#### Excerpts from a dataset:
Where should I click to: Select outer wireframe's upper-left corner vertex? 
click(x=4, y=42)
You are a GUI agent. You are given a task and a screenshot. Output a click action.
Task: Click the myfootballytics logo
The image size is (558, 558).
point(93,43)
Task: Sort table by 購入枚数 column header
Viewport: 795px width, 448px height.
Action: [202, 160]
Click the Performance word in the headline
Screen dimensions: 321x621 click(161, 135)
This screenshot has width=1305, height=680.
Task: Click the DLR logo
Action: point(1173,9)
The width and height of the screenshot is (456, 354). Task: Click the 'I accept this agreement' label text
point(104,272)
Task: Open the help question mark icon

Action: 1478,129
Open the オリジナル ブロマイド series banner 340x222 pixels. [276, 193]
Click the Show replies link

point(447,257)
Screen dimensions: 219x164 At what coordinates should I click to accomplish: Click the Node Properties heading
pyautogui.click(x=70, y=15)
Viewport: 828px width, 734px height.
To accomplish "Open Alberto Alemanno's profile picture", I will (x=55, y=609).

#### PROBLEM TO WORK ON:
Exactly the lines from the one with "The width and" through the end of the entries, both included, should be written out, and no others.

#### SOLUTION FOR THIS PROBLEM:
The width and height of the screenshot is (456, 354). Task: Click the 'I accept this agreement' label text
point(104,272)
Task: Open the help question mark icon

Action: 1478,129
Open the オリジナル ブロマイド series banner 340x222 pixels. [276, 193]
Click the Show replies link

point(447,257)
Screen dimensions: 219x164 At what coordinates should I click to accomplish: Click the Node Properties heading
pyautogui.click(x=70, y=15)
Viewport: 828px width, 734px height.
To accomplish "Open Alberto Alemanno's profile picture", I will (x=55, y=609).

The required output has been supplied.